Although it is considered one of the “Power Five” football conferences, The Big 12 has not landed a team in the College Football Playoff National Championship game in the first three years of its existence.
The Big Ten, SEC, and ACC have each claimed crystal football trophies respectively – with Ohio State knocking off Oregon of the Pac 12 in 2014; Alabama defeating the ACC’s Clemson in 2015 and Clemson turning it around in 2016 by turning away the Tide.
In fact, the only Big 12 appearance in the College Football Playoffs has been Oklahoma in 2015, an Orange Bowl semifinal loss to Clemson.
Big 12 Commissioner Bob Bowlsby thinks the momentum could be shifting in his league's favor.
He liked how the Big 12 ended its 2016-17 season.
“We had a 4-2 Bowl record, and we played well in the postseason,” Bowlsby said during the Big 12 conference media day. “We, led by Oklahoma in the Sugar Bowl, we got a pretty one-sided win there. We beat the representative from the Pac-12 by 30. We were 2-1 against the SEC in the postseason. I think that, by many measures, we had a really good postseason. And I mentioned that OU and Oklahoma State and K-State particularly delivered big victories.”
Good points. But perception has not been good. Members such as TCU, Texas Tech, Texas, Baylor, Oklahoma State, Iowa State, Kansas, Kansas State and West Virginia strike fear on most schedules but haven’t commonly been known as national championship caliber lately.
Oklahoma will again be the favorite, with 2016 Heisman Trophy finalist Baker Mayfield under center.
Mayfield finished third to Heisman winner Lamar Jackson, a Louisville freshman and senior quarterback DeShaun Watson of Clemson, now a Houston Texan.
Perception also says The Big 12 is a pass-happy, offensive-heavy league, with little (or no) emphasis on the defensive side of the ball.
But, not so fast, Bowlsby said.
“What you may not remember is that the Big 12 was first in scoring defense in the postseason last year, first among all conferences in scoring defense,” he explained. “For a league that is reported to be singularly interested in offense, that probably speaks volumes.”
Top to bottom, the Big 12 matches up well with all conferences, Bowlsby contends.
“I think our league has the best depth,” he explained. “We're the only one playing a full round robin, full nine-game schedule, and we're the only one that guarantees our two best teams are going to play each other in the postseason. So, I feel very good about what we are doing.”

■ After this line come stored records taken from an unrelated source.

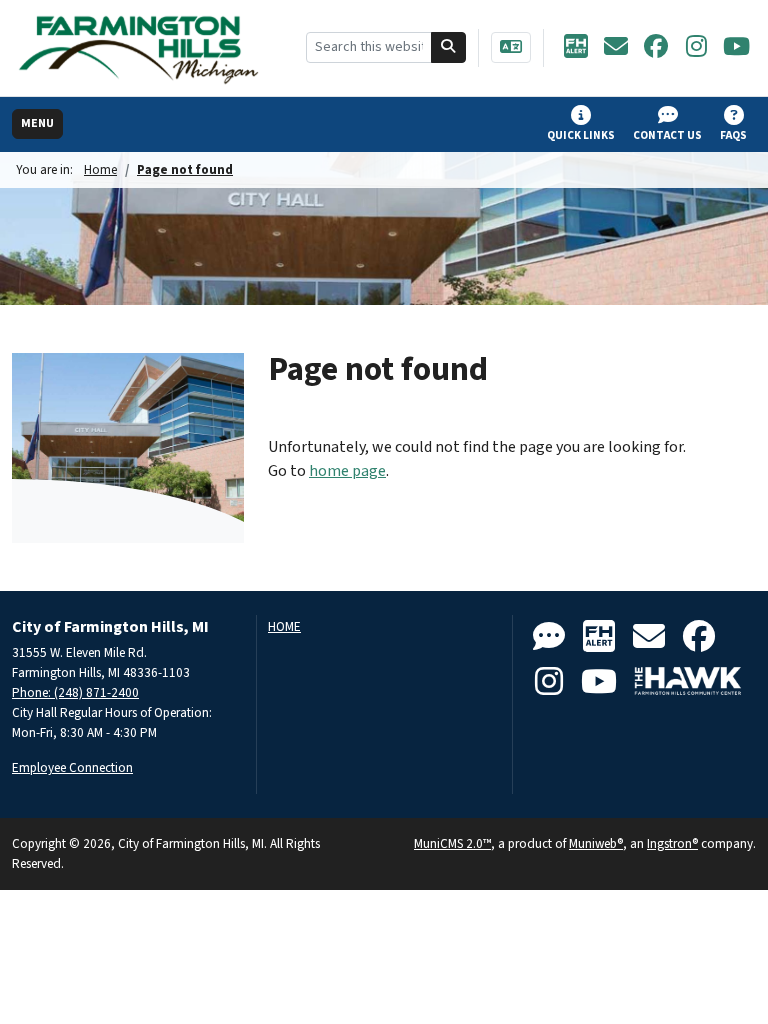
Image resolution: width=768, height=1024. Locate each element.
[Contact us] (549, 637)
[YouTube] (736, 48)
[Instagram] (696, 48)
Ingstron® (672, 843)
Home (100, 169)
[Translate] (511, 47)
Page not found (185, 169)
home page (347, 471)
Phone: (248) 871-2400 (75, 692)
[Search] (449, 47)
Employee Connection (72, 767)
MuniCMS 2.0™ (452, 843)
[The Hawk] (688, 682)
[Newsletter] (616, 48)
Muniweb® (596, 843)
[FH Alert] (576, 48)
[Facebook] (656, 48)
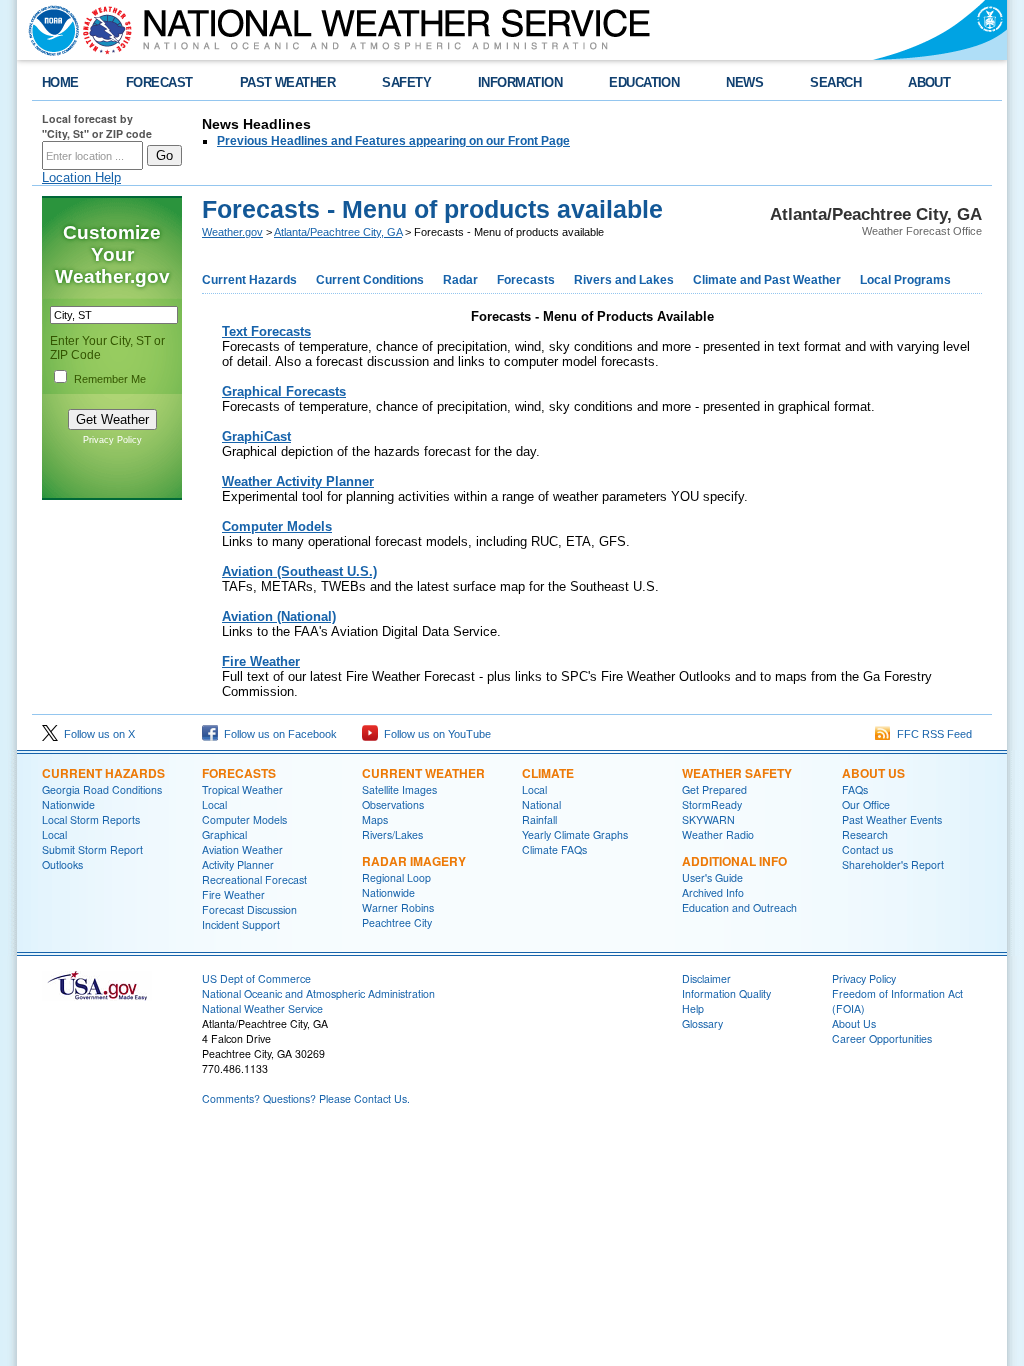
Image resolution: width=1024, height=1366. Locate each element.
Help (693, 1008)
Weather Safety (737, 773)
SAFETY (406, 82)
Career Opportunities (882, 1038)
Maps (375, 819)
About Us (873, 773)
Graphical (224, 834)
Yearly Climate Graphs (575, 834)
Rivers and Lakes (624, 280)
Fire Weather (233, 894)
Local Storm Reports (91, 819)
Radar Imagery (414, 861)
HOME (60, 82)
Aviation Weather (242, 849)
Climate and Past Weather (767, 280)
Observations (393, 804)
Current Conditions (370, 280)
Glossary (702, 1023)
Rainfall (539, 819)
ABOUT (929, 82)
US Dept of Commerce (256, 978)
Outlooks (62, 864)
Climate (548, 773)
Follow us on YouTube (434, 734)
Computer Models (244, 819)
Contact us (867, 849)
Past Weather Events (892, 819)
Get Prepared (714, 789)
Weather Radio (718, 834)
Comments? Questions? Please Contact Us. (306, 1098)
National (541, 804)
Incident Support (241, 924)
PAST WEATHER (288, 82)
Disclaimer (706, 978)
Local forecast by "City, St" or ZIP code (97, 126)
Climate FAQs (554, 849)
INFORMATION (520, 82)
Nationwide (68, 804)
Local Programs (905, 280)
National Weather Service (262, 1008)
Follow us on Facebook (277, 734)
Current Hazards (249, 280)
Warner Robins (398, 907)
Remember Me (110, 379)
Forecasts (526, 280)
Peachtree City (397, 922)
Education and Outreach (739, 907)
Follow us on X (96, 734)
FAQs (855, 789)
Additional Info (734, 861)
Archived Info (713, 892)
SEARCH (835, 82)
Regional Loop (396, 877)
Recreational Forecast (254, 879)
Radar (460, 280)
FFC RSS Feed (931, 734)
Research (865, 834)
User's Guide (712, 877)
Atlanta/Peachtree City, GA (338, 232)
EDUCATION (644, 82)
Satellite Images (399, 789)
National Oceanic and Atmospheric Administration (318, 993)
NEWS (744, 82)
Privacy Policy (112, 440)
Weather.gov (232, 232)
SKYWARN (708, 819)
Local (54, 834)
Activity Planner (238, 864)
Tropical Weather (242, 789)
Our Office (866, 804)
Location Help (81, 177)
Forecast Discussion (249, 909)
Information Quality (726, 993)
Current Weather (423, 773)
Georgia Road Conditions (102, 789)
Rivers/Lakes (392, 834)
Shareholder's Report (893, 864)
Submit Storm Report (92, 849)
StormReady (712, 804)
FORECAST (159, 82)
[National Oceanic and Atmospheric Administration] (49, 30)
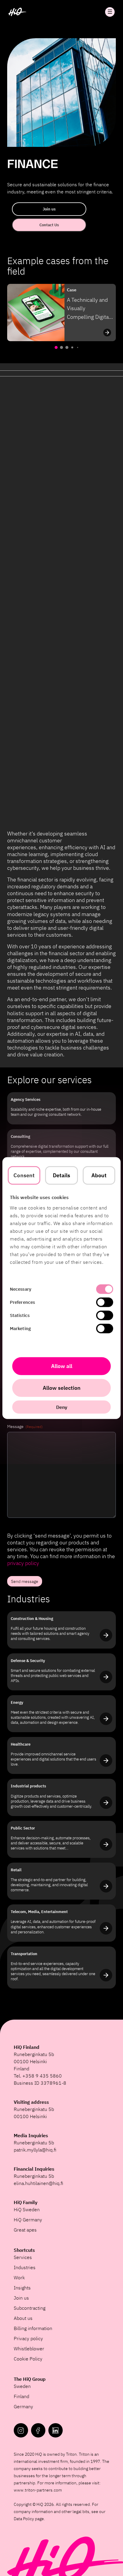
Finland (21, 2396)
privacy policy (23, 1563)
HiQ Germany (28, 2220)
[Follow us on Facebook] (38, 2430)
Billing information (33, 2328)
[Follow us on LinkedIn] (55, 2430)
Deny (61, 1407)
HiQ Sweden (27, 2209)
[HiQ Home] (17, 11)
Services (23, 2257)
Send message (24, 1581)
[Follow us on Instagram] (21, 2430)
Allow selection (62, 1387)
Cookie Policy (28, 2359)
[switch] (104, 1302)
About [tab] (99, 1175)
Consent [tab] (24, 1175)
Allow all (61, 1365)
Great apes (25, 2230)
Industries (25, 2267)
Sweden (22, 2386)
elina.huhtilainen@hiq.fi (38, 2183)
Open (110, 12)
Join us (49, 209)
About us (23, 2318)
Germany (23, 2406)
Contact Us (49, 224)
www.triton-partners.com (38, 2490)
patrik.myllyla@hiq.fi (35, 2150)
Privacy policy (28, 2338)
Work (19, 2277)
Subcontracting (29, 2308)
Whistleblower (29, 2349)
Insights (22, 2288)
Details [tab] (61, 1175)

Bringing back a Big 12 Championship Game – to be played December 2 at AT&T Stadium, home of the Dallas Cowboys, will raise the stakes for the league this year.
That should help perception, and Bowlsby hopes, his league's chances at landing a College Football Playoffs semifinal berth.
“I think our perception is somewhat a product of not being in the playoff two out of the three years,” he said. “I mean, that's a really short window.
“As most of you remember, the ACC was, I believe, 2-13 in the BCS era, and now they're on top of the heap,” Bowlsby pointed out. “It gets a little tiresome because I know we play at a very high level, and I know that top to bottom we're the best in the country in terms of balance. And I know that the method by which we conduct our championships and conduct our regular season is the most difficult because you never miss anybody.”
The new big game in Big D will be a shot in the arm financially also.
So did Bowlsby and the Big 12 powers-that-be decide to play their conference championship for the revenue? A shot at the playoffs?
And will a definite rematch of a regular season matchup hurt the marquee status of such a game?
“For the record, 33 of the championship games have been rematches,” said Bowlsby. “So, the rematch is not aberrational. It happens very regularly. And ours is going to be a rematch. But I can tell you what it was: the decision was made 100 percent on our ability to optimize the likelihood of getting a team into the CFP.
“The finances of it were… I don't ever recall them being discussed,” he added. “I think our board was mindful that there was more revenue available because it was embedded in our contracts. We had anticipated that we might, at some point in time, add a championship game back.
“But the decision was made 100 percent based upon our ability to compete at the national level.”
Filling the gigantic AT&T Stadium on likely short notice, as far as opponents go? No problem, Bowlsby said.
“I think our teams travel very well,” he added. “We, of course, have four members in the state. We wanted to put it on the biggest stage that we could put it on, and I think that's why we wanted to do this event in the Star.”
2017 Big 12 Football Media Preseason Poll
1. Oklahoma (19) – 303
2. Oklahoma State (12) – 294
3. Kansas State (1) – 231
4. Texas – 213
5. TCU – 202
6. West Virginia – 183
7. Baylor – 129
8. Texas Tech – 85
9. Iowa State – 83
10. Kansas – 37
First place votes in parentheses, followed by total votes.